**ФРАГМЕНТ ДОКУМЕНТА:**
§

Я сразу мог бы переправиться на другой берег, тем более что переправляли наши сапёры, а начальник штаба строго приказал мне сохранить в целости при любых условиях секретные документы. Однако хладнокровно смотреть на раненых, которые с такой мольбой упрашивали перевезти их на тот берег, я не мог, и несколько часов помогал грузить на лодки тех, кто сам уже без помощи не мог сесть в лодку.
Только под вечер младший лейтенант Смаль, перевозивший с другими сапёрами раненых, передал распоряжение адъютанта немедленно переправить документы, находящиеся при мне.
Едва мы переправились, снова налетели бомбардировщики и спикировали на нас. Я отбежал метров на пятнадцать и лёг между небольшими камнями у колодца. Раздалось рядом несколько взрывов, осколки просвистели над головой. Я поднялся. Смаль и ещё два сапёра лежали, распростёрши руки. Я подбежал к ним. У Смаля с лица и груди лилась кровь. Сердце уже не билось…
Бедный Вася!.. Страшно тяжело мне было смотреть на мёртвое тело своего прекрасного товарища, который ещё минуту назад был живой, как всегда, шутил, смеялся.
Почти мальчишка – ему было всего 20 лет, всегда весёлый, никогда не унывал, любил петь песни, шутил, давал читать или сам читал письма от своей матери и от невесты, такие добрые, такие ласковые, задушевные… Не читать тебе больше этих хороших материнских писем, и она больше никогда не дождётся от тебя ответа…
Сердце от боли сжималось у меня… Он всегда был безрассудно смелым, но на этот раз никому не нужное проявление храбрости погубило его. Когда начали пикировать самолёты, он свободно мог бы успеть спрятаться в почти рядом выкопанный окопчик, но он этого не сделал и поплатился за это жизнью.

§

**ФРАГМЕНТ НАБОРА ДАННЫХ:**
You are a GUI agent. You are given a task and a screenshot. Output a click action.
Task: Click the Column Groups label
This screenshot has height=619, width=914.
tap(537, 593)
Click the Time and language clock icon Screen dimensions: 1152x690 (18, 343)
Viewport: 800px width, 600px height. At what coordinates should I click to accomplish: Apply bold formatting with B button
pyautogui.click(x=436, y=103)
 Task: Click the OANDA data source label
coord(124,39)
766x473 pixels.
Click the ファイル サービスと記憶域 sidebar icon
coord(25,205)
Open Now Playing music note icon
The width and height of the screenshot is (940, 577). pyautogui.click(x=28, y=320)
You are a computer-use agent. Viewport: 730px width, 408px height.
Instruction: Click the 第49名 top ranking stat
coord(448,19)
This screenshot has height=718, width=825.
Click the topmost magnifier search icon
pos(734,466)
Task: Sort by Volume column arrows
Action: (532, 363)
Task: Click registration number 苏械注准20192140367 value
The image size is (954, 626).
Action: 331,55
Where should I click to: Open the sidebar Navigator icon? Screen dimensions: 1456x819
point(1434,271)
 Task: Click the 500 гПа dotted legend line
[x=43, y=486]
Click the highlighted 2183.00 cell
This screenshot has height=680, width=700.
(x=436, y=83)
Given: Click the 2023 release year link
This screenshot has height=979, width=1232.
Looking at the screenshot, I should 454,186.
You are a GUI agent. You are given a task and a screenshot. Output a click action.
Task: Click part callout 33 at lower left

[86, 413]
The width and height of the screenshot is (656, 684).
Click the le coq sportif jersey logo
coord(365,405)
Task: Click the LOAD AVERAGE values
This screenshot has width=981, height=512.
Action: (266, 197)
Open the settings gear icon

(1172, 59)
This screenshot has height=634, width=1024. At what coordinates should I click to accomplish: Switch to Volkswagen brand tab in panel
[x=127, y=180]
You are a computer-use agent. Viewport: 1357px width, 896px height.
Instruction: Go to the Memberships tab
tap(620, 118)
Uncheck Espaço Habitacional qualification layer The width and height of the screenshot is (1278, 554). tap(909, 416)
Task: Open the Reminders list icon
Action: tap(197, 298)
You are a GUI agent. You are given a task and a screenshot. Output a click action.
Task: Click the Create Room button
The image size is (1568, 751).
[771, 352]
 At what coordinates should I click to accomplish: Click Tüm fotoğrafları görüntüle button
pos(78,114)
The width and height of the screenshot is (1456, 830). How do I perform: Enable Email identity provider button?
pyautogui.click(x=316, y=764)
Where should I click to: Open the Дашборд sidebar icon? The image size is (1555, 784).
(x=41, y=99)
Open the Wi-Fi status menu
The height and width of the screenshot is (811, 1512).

§

**ЗАДАНИЕ:** Воспроизведите часть фрагмента документа, начиная со слов «Почти мальчишка –» и заканчивая словами «за это жизнью.», подставив «отваги» вместо «храбрости». Список здесь не используется.

**ОЖИДАЕМЫЙ РЕЗУЛЬТАТ:**
Почти мальчишка – ему было всего 20 лет, всегда весёлый, никогда не унывал, любил петь песни, шутил, давал читать или сам читал письма от своей матери и от невесты, такие добрые, такие ласковые, задушевные… Не читать тебе больше этих хороших материнских писем, и она больше никогда не дождётся от тебя ответа…
Сердце от боли сжималось у меня… Он всегда был безрассудно смелым, но на этот раз никому не нужное проявление отваги погубило его. Когда начали пикировать самолёты, он свободно мог бы успеть спрятаться в почти рядом выкопанный окопчик, но он этого не сделал и поплатился за это жизнью.